La Justicia obliga a reconocer la incapacidad total por estrés a un funcionario de prisiones
GALICIA
El Tribunal Superior de Xustiza de Galicia acaba de conceder mediante una sentencia la incapacidad permanente total a un funcionario penitenciario de la cárcel de A Lama. El alto tribunal, que con esta resolución echó por tierra un dictamen de la Subdelegación del Gobierno, fundamentó el fallo en el deterioro psíquico sufrido por el demandante como consecuencia del estrés laboral.
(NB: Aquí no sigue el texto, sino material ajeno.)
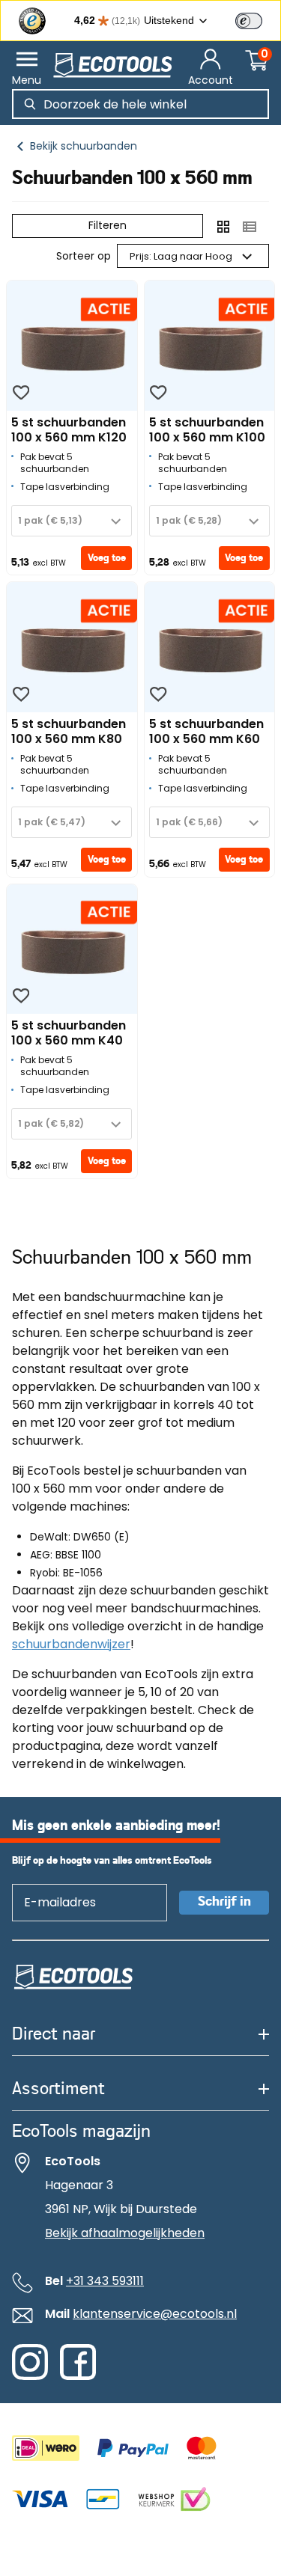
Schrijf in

El funcionario, de 40 años, padece un trastorno de somatización con personalidad compulsiva-obsesiva, junto con un cuadro clínico en el que aparecen recogidas la fibromialgia, hernia de hiato y colon irritable. Esta situación conlleva que el empleado público sufra de psicomotriz disminuida, tristeza, angustia, hipocondría, baja autoestima, irritabilidad permanente, déficit de atención, somatizaciones gastrointestinales, cardíacas, sexuales y musculoesqueléticas, entre otras. La subdelegación pontevedresa desechó las reclamaciones del trabajador aludiendo a que el equipo de valoración de incapacidades, dependiente de la Seguridad Social, mantuvo que podía desempeñar su trabajo de ayudante de Instituciones Penitenciarias, ya que la enfermedad no es irreversible. Sin embargo, para el tribunal tales afirmaciones no están lo suficientemente argumentadas, al tiempo que incide en que existen informes que apuntan todo lo contrario, esto es, que la dolencia está directamente vinculada con la labor desempeñada por el funcionario «por el estrés y la ansiedad que le produce». En este punto, la Sala de lo Contencioso Administrativo del alto tribunal gallego sostiene que «el estado de permanente vigilancia y alerta» que debe mantener un funcionario penitenciario es totalmente incompatible con los padecimientos del demandante, que lo inhabilitan «para afrontar situaciones de tensión, urgencia, posibles agresiones y enfrentamientos» dentro de la prisión.